Calcium
Guidelines
Unit of measurement
mg/l
World Health Organisation Standards (1993)
No guideline
Standards for private water supplies in England (2016)
Not mentioned
Standards for private water supplies in Scotland (2006)
Not mentioned
Standards for private water supplies in Wales (2017)
Not mentioned
European Union Drinking Water Directive (1998)
No guideline

Calcium

A naturally occurring mineral in water due to its abundance in the Earth's crust, calcium can dissolve into water from rocks such as marble, limestone, calcite, gypsum and dolomite but is also a constituent of coral.

Calcium is the most abundant mineral in the human body and is a dietary requirement for the majority of organisms. In the form of calcium phosphate and along with vitamin D, it contributes to bone and tooth growth.  What's more, calcium is present in the muscle tissue and the blood and is also required for cell membrane development and cell division. In total, calcium is present in the body in the quantity of approximately 1.2kg.

Adults aged 19 - 64 years of age require 700mg of calcium a day, most of which should be easily obtained from normal daily diet. High doses of calcium (more than 1,500mg a day) can lead to stomach discomfort and diarrhoea.

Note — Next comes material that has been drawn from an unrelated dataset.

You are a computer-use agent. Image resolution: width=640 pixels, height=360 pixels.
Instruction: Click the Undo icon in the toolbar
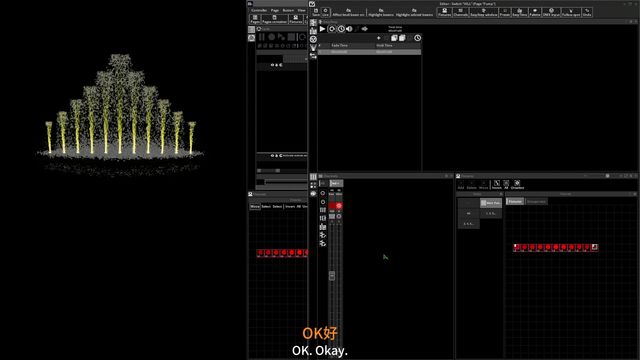(587, 12)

Along with magnesium, calcium is the most common mineral that contributes to water hardness due to its presence as Ca2+ ions. Hard water, whilst not hazardous to health and in fact, generally accepted as a small contributor to human dietary requirements, can cause a multitude of problems with cleaning and appliances. The removal of calcium and magnesium ions is carried out by water softeners. Water softeners generally use an ion exchange system where sodium ions are swapped for calcium and magnesium ions. Therefore, whilst water softeners are ideal for combating scale build-up and for preserving the life of the likes of dishwashers and washing machines, the water generated from them should not be consumed due to the slightly elevated salt levels.